*** Provided information ***

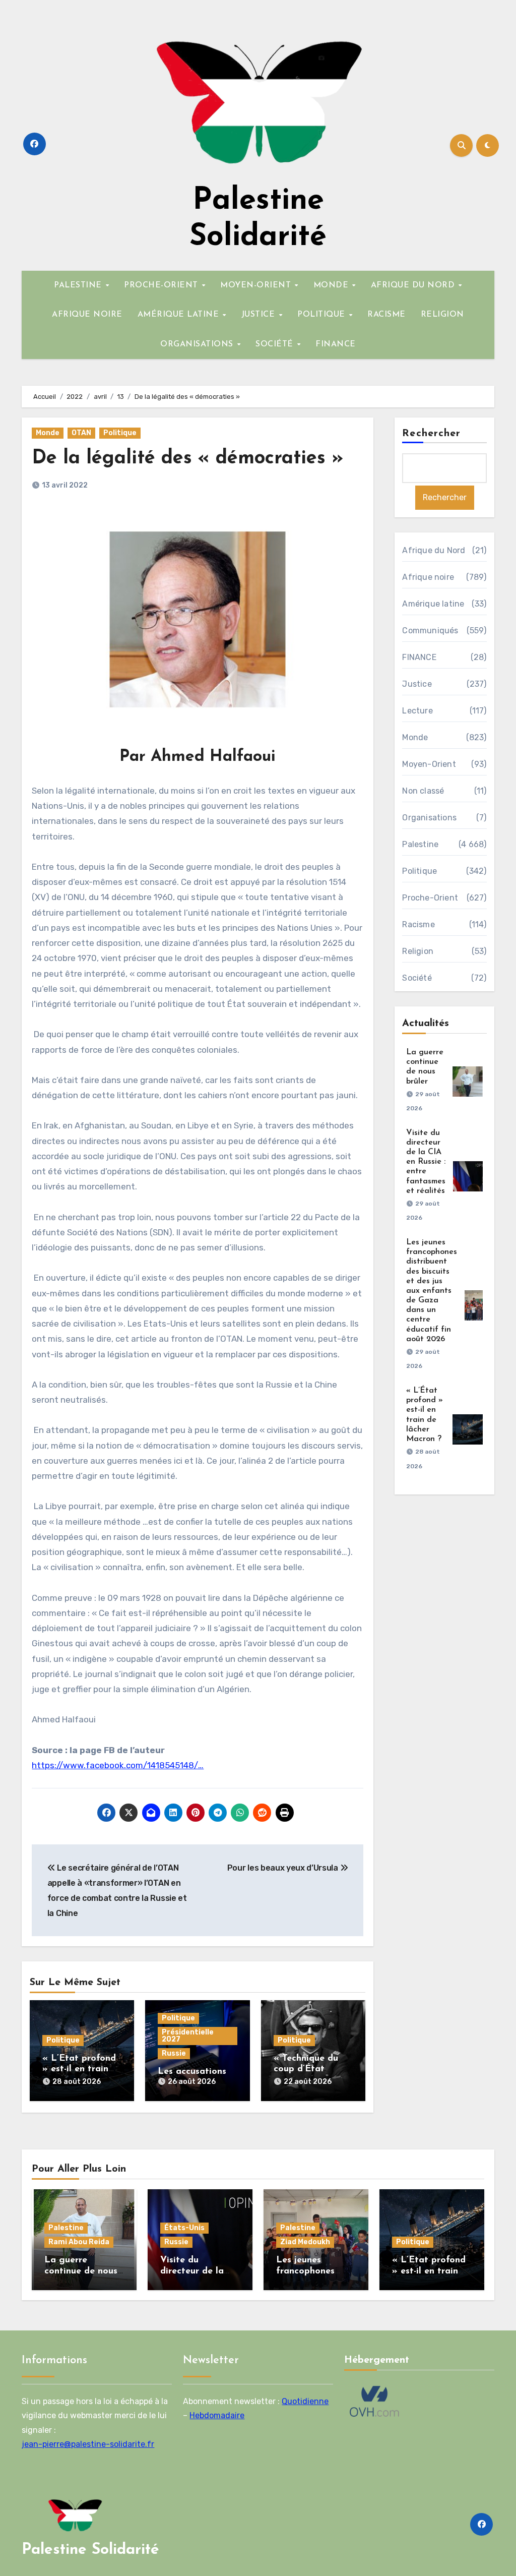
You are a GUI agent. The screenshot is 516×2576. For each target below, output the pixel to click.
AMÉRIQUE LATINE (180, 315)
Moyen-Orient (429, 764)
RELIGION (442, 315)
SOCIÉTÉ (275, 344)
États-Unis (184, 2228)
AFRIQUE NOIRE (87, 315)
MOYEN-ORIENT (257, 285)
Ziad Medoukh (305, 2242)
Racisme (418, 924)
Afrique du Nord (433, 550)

***
*** Provided information ***

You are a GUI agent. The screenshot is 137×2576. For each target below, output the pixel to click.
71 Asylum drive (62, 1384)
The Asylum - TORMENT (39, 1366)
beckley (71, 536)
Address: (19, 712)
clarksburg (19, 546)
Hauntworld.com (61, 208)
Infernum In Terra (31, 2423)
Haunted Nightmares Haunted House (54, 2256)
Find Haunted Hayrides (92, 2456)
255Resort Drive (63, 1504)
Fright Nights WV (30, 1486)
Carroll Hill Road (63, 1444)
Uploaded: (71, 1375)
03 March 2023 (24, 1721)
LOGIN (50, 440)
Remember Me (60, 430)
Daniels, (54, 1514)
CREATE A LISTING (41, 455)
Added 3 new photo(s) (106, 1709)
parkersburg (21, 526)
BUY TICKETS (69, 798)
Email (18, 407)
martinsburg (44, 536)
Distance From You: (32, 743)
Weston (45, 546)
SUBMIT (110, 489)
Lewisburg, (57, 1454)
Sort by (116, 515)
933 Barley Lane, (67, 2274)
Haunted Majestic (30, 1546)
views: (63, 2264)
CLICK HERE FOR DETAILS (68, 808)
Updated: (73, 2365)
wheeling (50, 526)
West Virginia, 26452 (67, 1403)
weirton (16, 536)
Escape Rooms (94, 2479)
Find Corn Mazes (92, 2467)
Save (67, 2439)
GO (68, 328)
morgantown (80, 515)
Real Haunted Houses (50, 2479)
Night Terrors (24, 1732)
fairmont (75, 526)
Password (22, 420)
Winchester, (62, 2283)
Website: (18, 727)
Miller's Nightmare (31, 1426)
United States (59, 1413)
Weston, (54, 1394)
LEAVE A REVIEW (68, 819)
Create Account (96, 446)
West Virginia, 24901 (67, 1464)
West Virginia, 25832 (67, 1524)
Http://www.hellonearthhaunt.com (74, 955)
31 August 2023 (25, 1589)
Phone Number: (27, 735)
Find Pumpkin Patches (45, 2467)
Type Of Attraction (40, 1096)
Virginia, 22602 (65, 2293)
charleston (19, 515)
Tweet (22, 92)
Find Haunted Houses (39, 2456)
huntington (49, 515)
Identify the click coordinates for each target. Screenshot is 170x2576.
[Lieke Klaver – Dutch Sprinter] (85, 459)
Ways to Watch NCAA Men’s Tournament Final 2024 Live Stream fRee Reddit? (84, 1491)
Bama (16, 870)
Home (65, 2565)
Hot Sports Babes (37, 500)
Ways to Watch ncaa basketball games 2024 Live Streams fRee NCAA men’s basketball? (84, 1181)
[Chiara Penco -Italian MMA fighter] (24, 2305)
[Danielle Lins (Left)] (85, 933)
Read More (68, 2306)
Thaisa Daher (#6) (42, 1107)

***

Task directions — Gather each line of the listing containing the word "target" and show it.

Answer to this task —
You are a GUI agent. The screenshot is 516×2576. For each target below, output the pixel to click.
You are a GUI agent. The screenshot is 137×2576. For each target below, output the pixel to click.
Identify the click coordinates for each target. Screenshot is 170x2576.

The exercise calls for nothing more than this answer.